------ RECORD SET

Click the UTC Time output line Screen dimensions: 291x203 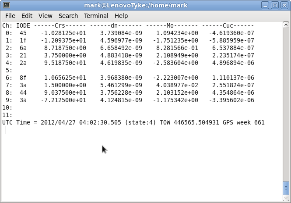133,122
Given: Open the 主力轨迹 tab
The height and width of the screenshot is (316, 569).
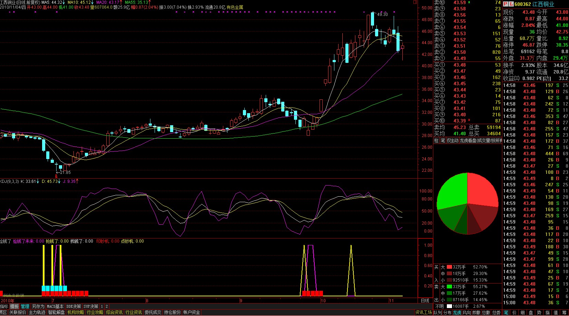Looking at the screenshot, I should click(x=37, y=313).
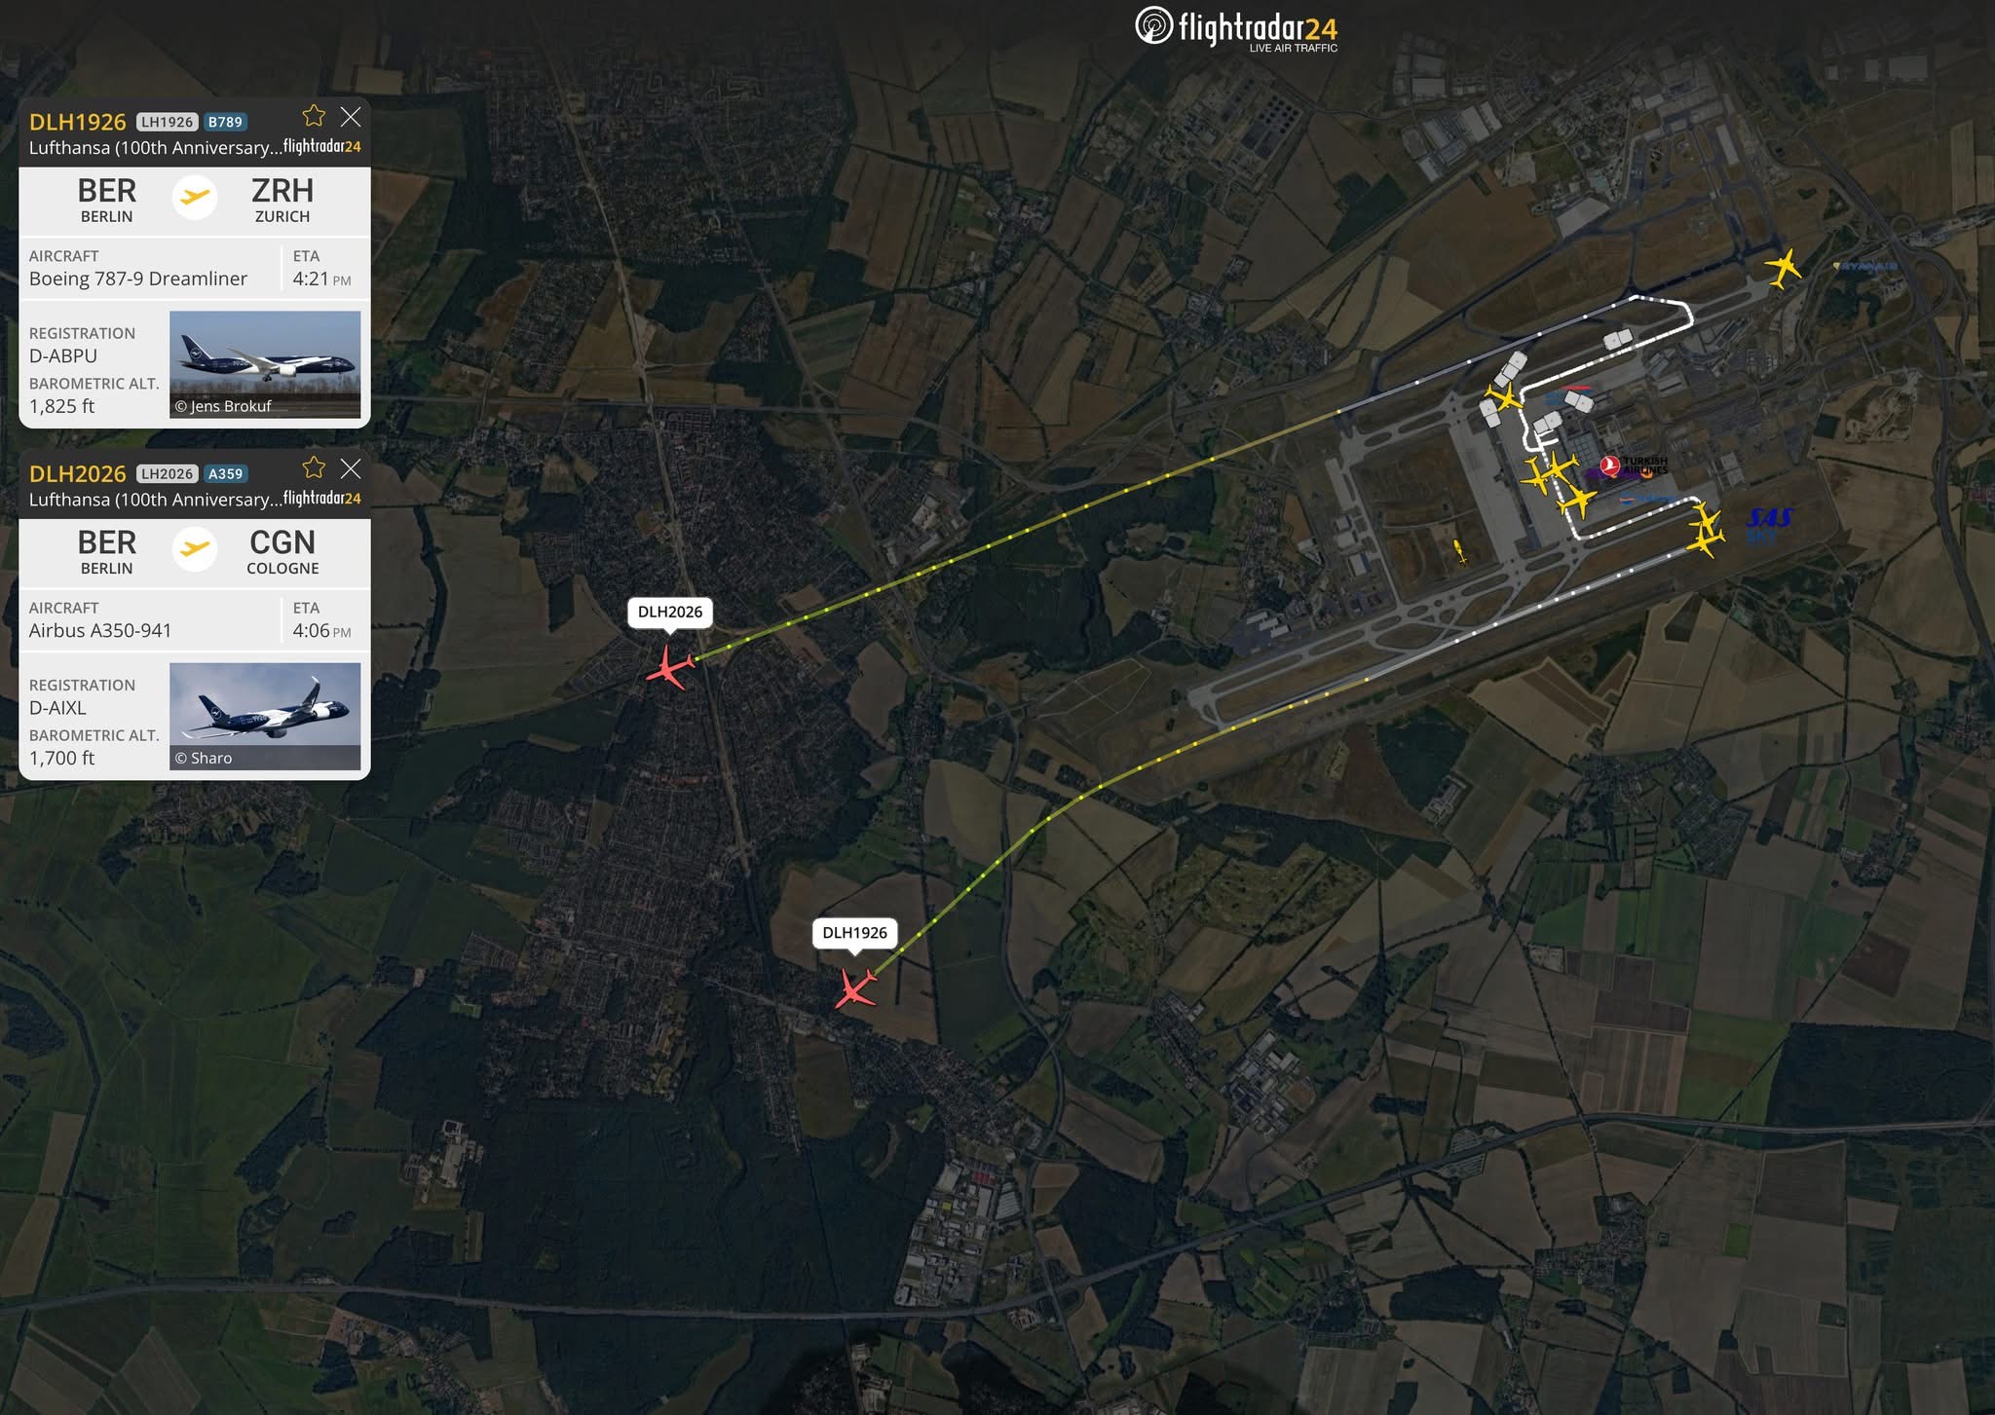Favorite the DLH2026 flight with star icon
The image size is (1995, 1415).
(x=314, y=467)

------------

## TASK DESCRIPTION
The answer must be an exact transcription of the lines from the one holding "The height and" to the last line of the entries above, with no pictures and nothing else.

## WRITTEN ANSWER
The height and width of the screenshot is (316, 569).
Looking at the screenshot, I should click(x=37, y=313).
Favorite the DLH2026 flight with star icon
The image size is (1995, 1415).
(x=314, y=467)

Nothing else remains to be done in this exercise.